Lui est également reproché un rôle majeur de poursuivre la séance d’un CA après le départ du chef d’établissement suivi par deux membres de droits et quatre représentants élus avant la fin de l’ordre du jour. Lors de ce CA, le chef d’établissement était en désaccord avec les parents, élèves et personnels élus. A ce moment, aucun texte règlementaire n’interdisait explicitement la poursuite du CA sans le président de séance. Six mois plus tard, le rectorat a fait expliciter les règlements intérieurs de CA. Patrice Chapat, alors représentant syndical a alerté l’institution des dysfonctionnements, sans réponse ou rendez-vous, la FCPE et la section syndicale CGT du lycée dont Monsieur Chapat etait secrétaire ont organisé une conférence de presse.

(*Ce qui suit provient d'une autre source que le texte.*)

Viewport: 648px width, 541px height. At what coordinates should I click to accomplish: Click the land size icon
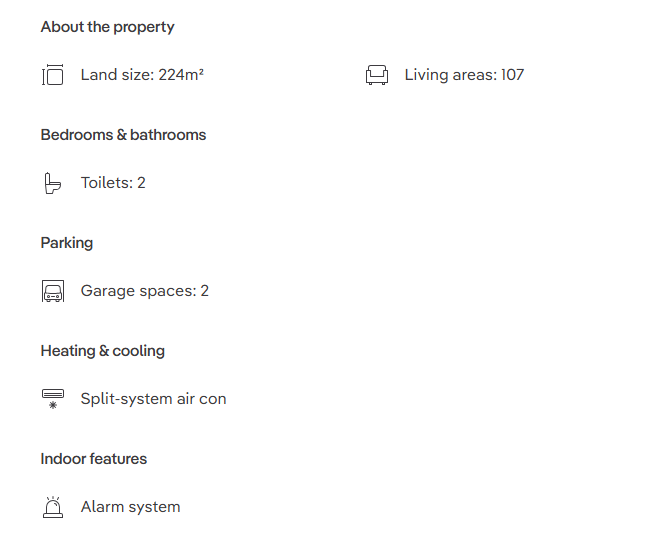coord(53,75)
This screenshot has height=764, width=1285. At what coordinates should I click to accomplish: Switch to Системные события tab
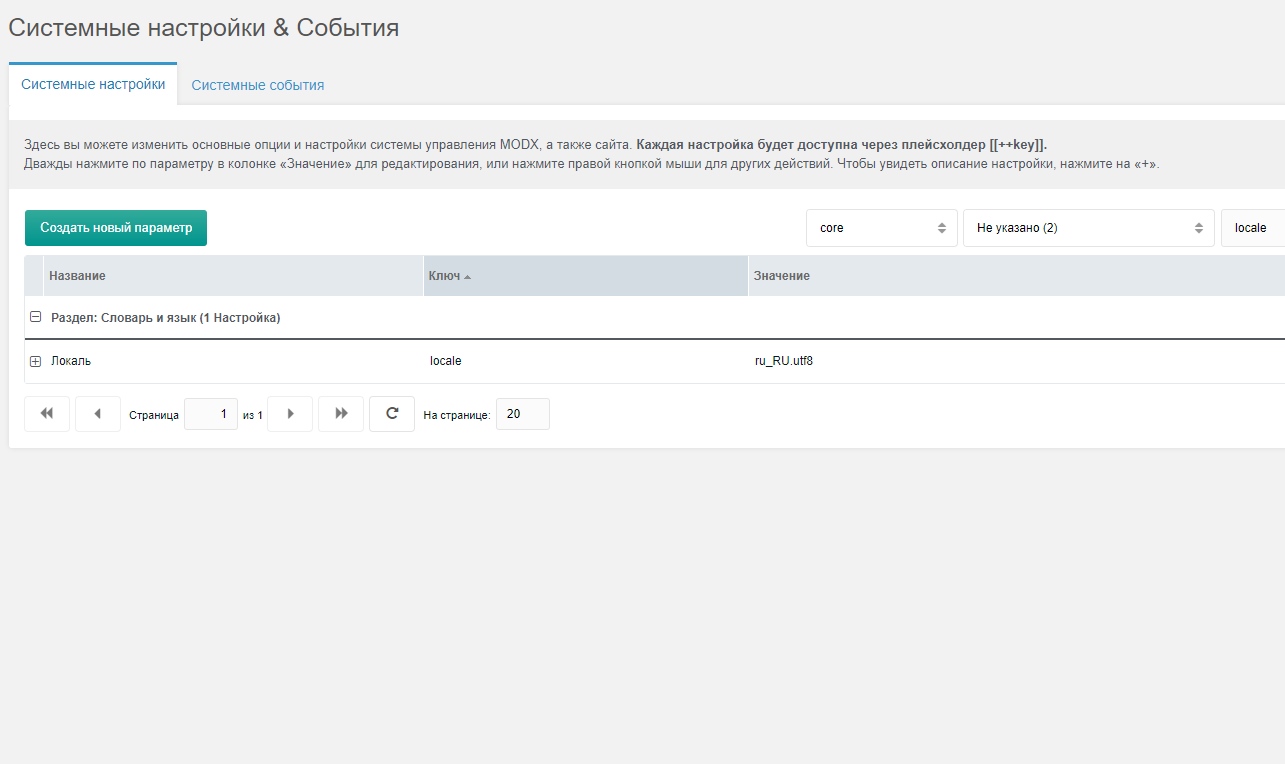pyautogui.click(x=257, y=85)
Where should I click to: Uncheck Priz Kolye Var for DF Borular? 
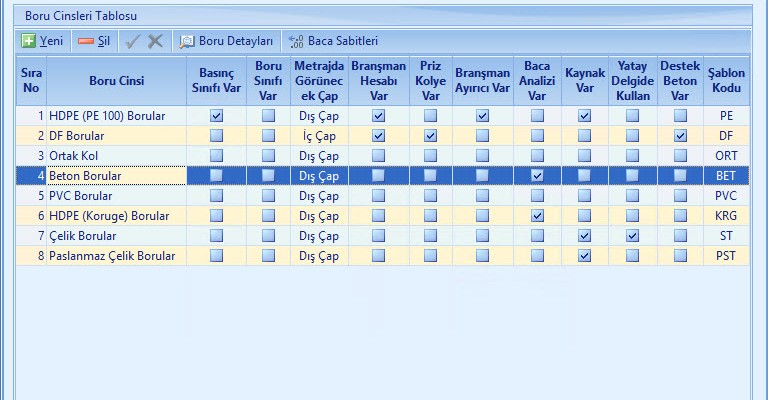(431, 136)
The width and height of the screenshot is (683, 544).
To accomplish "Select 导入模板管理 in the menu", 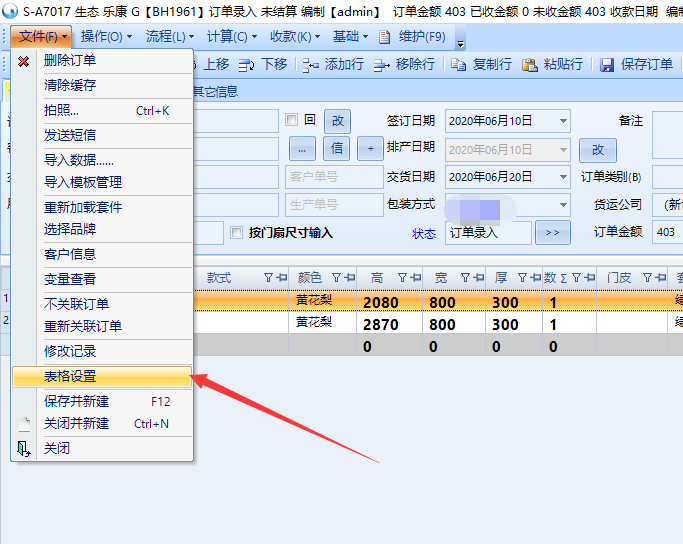I will (83, 182).
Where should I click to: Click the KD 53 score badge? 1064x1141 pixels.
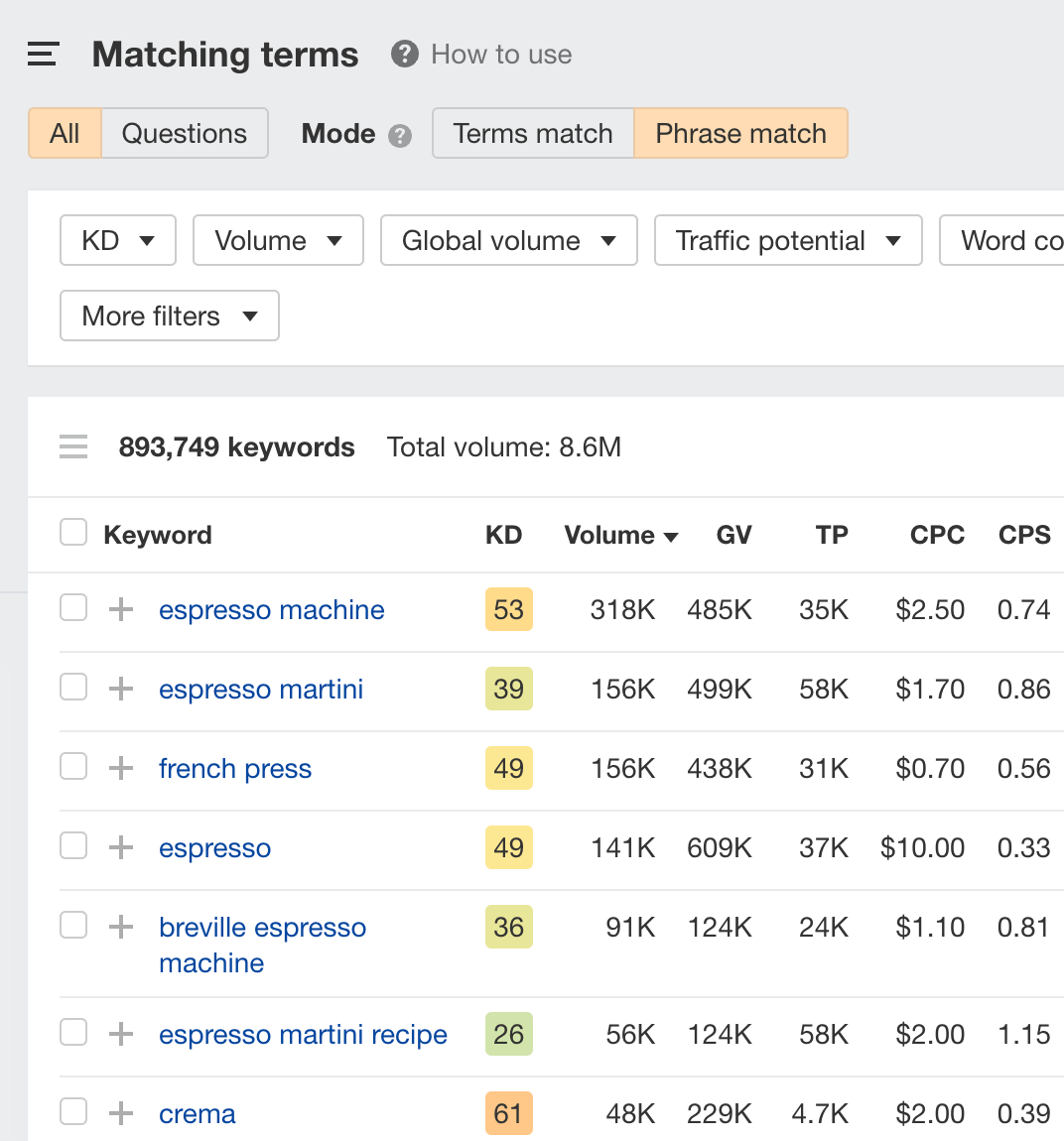pos(508,610)
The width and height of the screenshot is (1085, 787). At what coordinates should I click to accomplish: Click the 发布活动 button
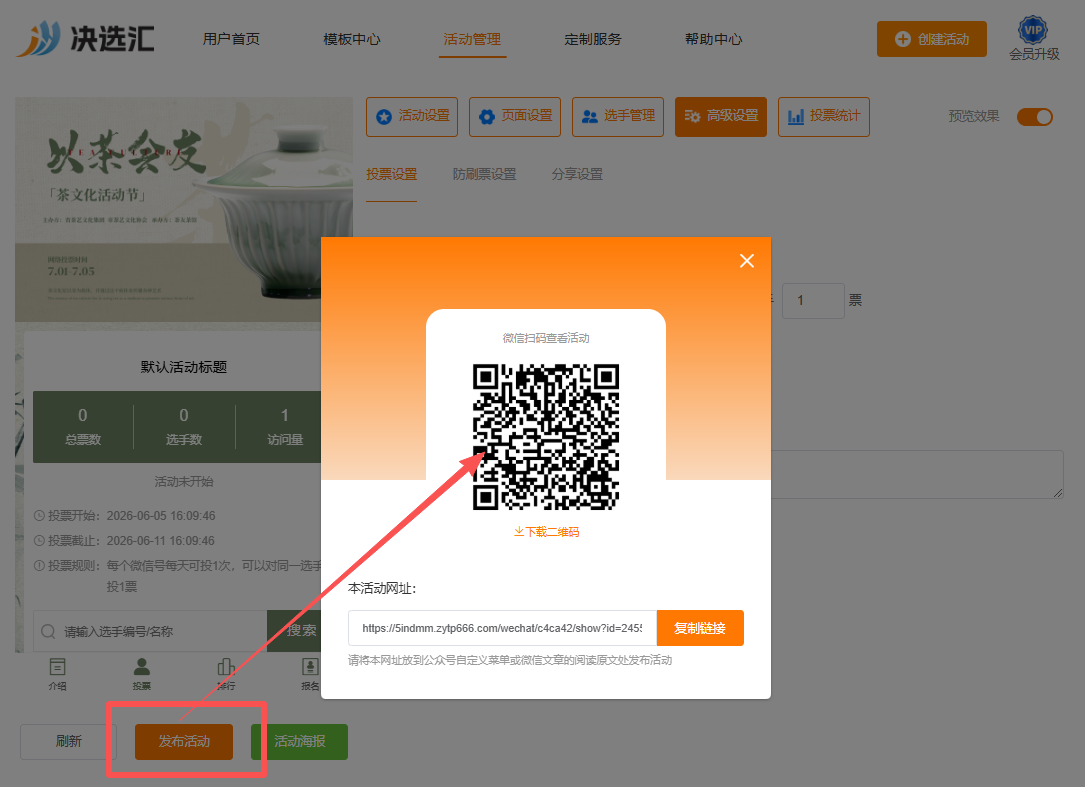coord(184,741)
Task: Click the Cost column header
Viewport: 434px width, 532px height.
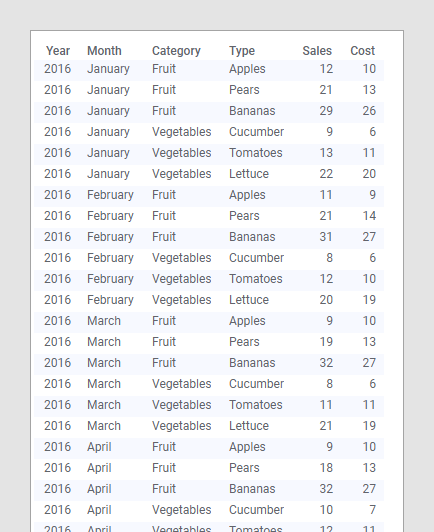Action: coord(362,51)
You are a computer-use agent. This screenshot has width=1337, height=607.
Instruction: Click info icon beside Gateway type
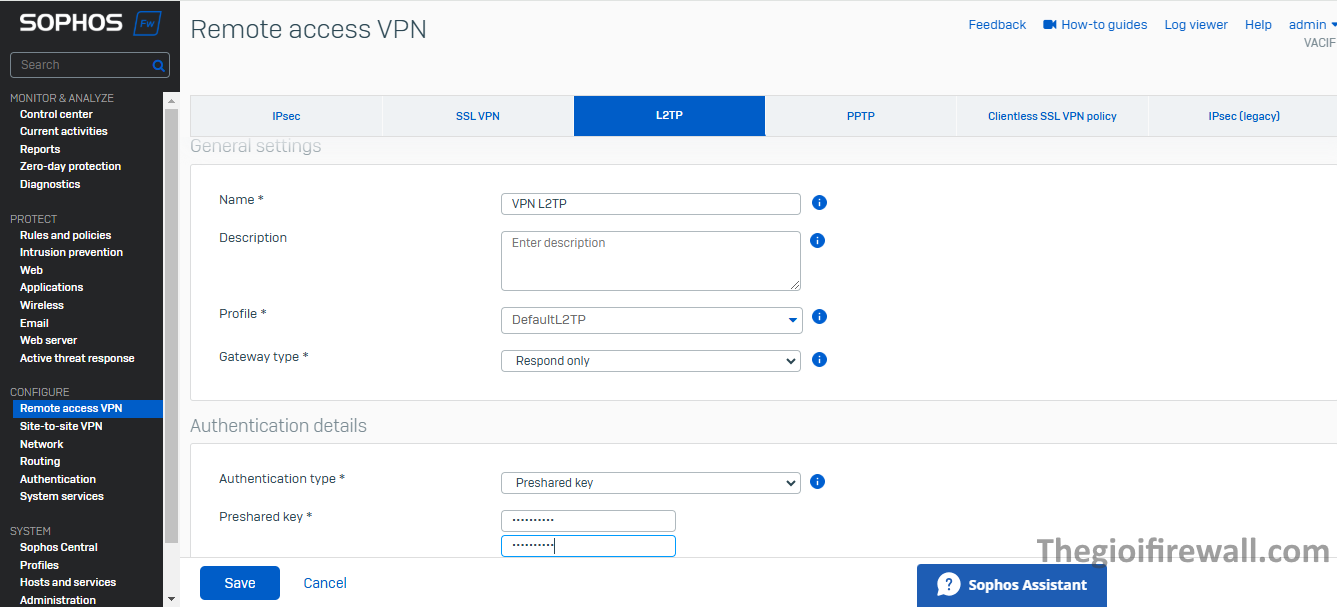click(x=819, y=360)
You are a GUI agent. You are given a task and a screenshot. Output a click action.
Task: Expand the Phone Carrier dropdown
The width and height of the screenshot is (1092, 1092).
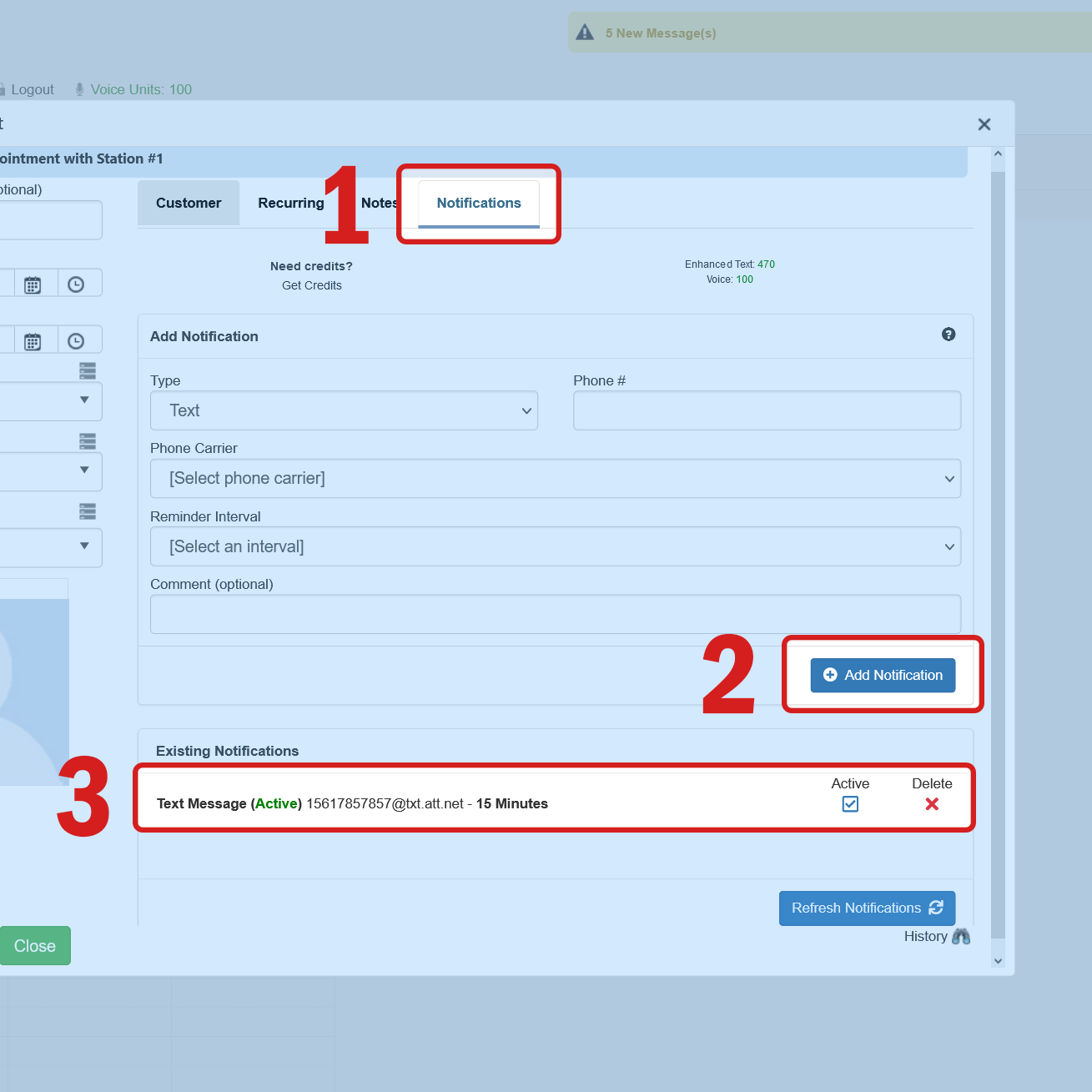point(555,479)
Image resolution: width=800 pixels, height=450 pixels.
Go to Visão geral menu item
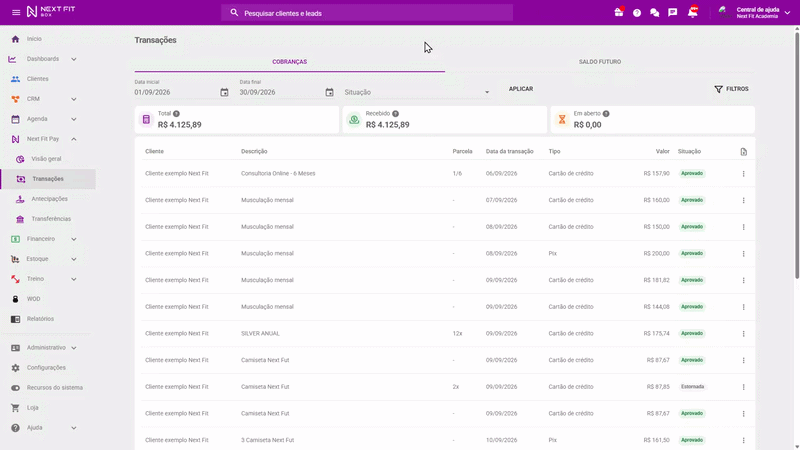coord(48,159)
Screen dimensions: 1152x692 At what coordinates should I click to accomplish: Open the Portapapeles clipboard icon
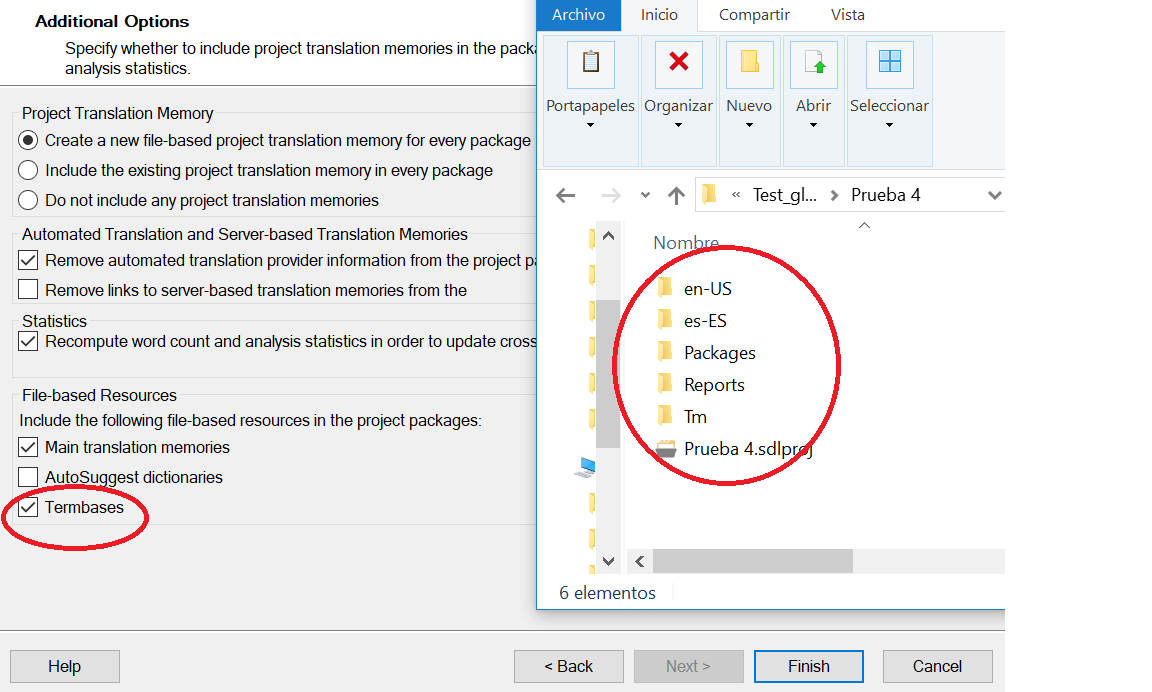click(x=590, y=63)
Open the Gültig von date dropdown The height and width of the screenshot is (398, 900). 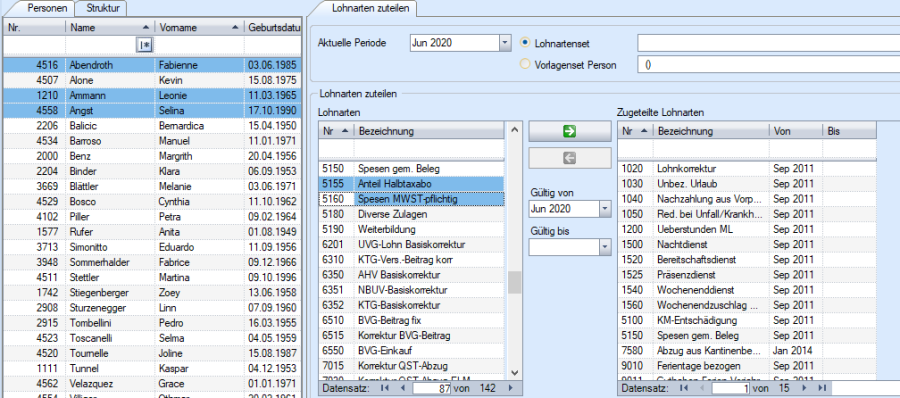click(x=605, y=209)
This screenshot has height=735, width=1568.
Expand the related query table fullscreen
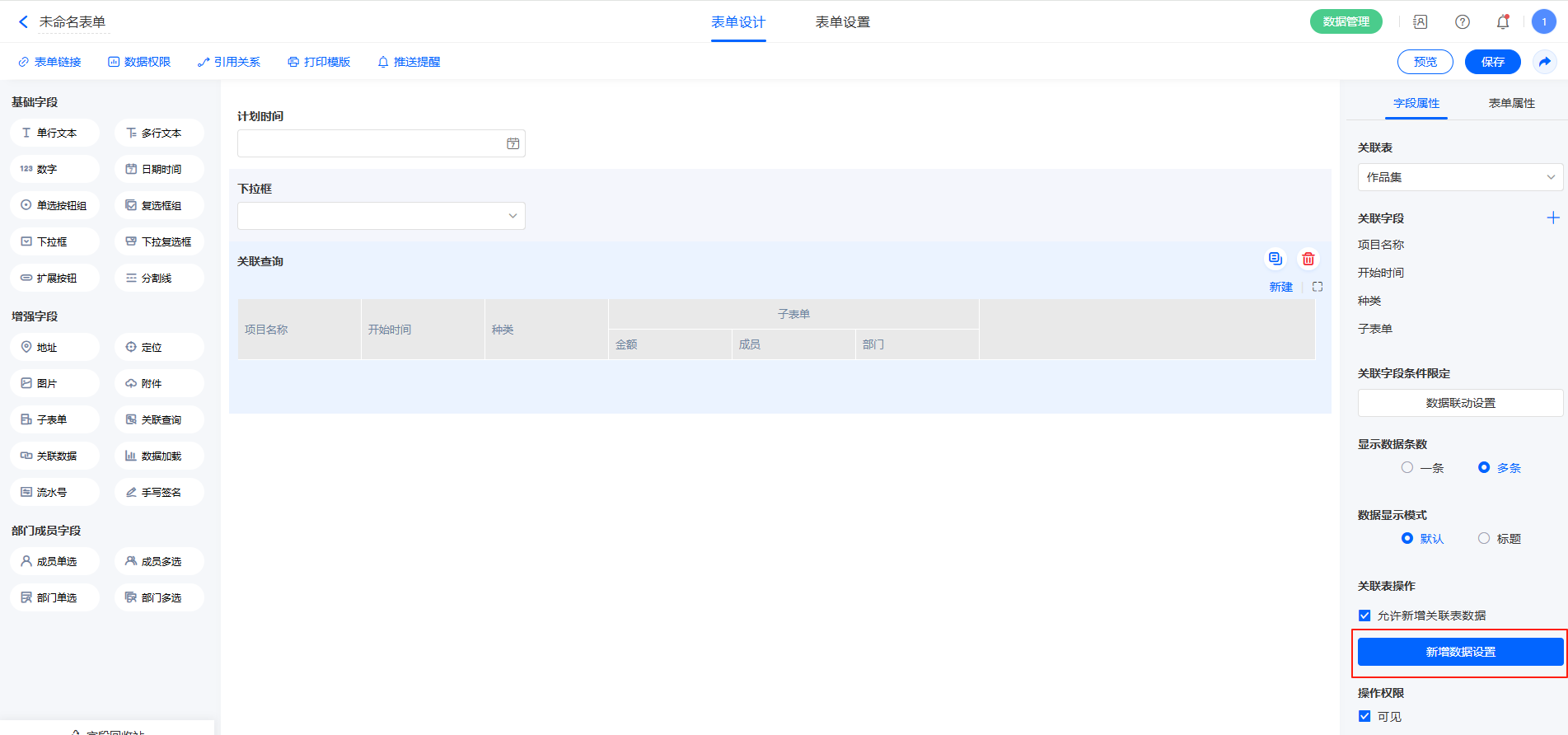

Pour le rectorat, « par ces agissements constitutifs d’une usurpation de fonctions au sein de l’établissement scolaire, M. Patrice Chapat a outrepassé ses prérogatives de représentant des personnels et syndicales, manqué à ses obligations d’obéissance hiérarchique et de loyauté et porté gravement atteinte au bon fonctionnement du lycée ».
Des propos critiques à l’encontre du chef d’établissement tenus dans la presse sont également reprochés : « M. Patrice Chapat a manqué à son obligation de réserve et de neutralité ». Lui répond qu’il n’y pas eu d’attaque personnelle, pas de nom jeté en pâture mais qu’ils ont alerté sur des dysfonctionnements dans l’établissement. Pour lui, qui a travaillé sans compter les heures, au service de l’établissement, pour pallier les manques et erreurs, les accusations « sont un ramassis de mensonges ».
« Museler toute expression syndicale »
Une large intersyndicale CGT Educ’Action, SNES FSU, SNFOLC FO, UNSA, SUD Éducation soutenue par la FCPE 42 dénonce une sanction « inique et disproportionnée » et « une réelle volonté de faire taire toute défense des droits des personnels et de museler toute expression syndicale ». Elle affirme « leur devoir de dénoncer les agissements autoritaires qui ne laissent pas de place au débat d’idée et d’apporter notre soutien aux personnes qui se dressent en rempart devant ceux qui utilisent une autorité arbitraire comme moyen de gouvernance ! » Les organisations syndicales dénoncent l’attaque à la liberté d’expression comme au droit syndical. Patrice Chapat déclarait en novembre au Café pédagogique qu’il s’agissait d’un problème politique et craignait « le message envoyé : le premier qui l’ouvre, on va le massacrer. »
« Une sanction sévère et disproportionnée »
Les organisations syndicales et représentants de parents d’élèves appellent à la grève jeudi 9 janvier 2025 et organisent une mobilisation en soutien aux collègues sanctionnés. La co-secrétaire nationale de la CGT Educ’action Isabelle Vuillet se dit en colère et très vigilante sur le sujet, « il n’y a vraiment pas grand-chose dans le dossier et à l’issue de la commission, il y a eu une diminution drastique des griefs à son encontre », « la sanction est excessivement sévère et disproportionnée ». Elle interpellera le ministère et portera le sujet lors du prochain CSA.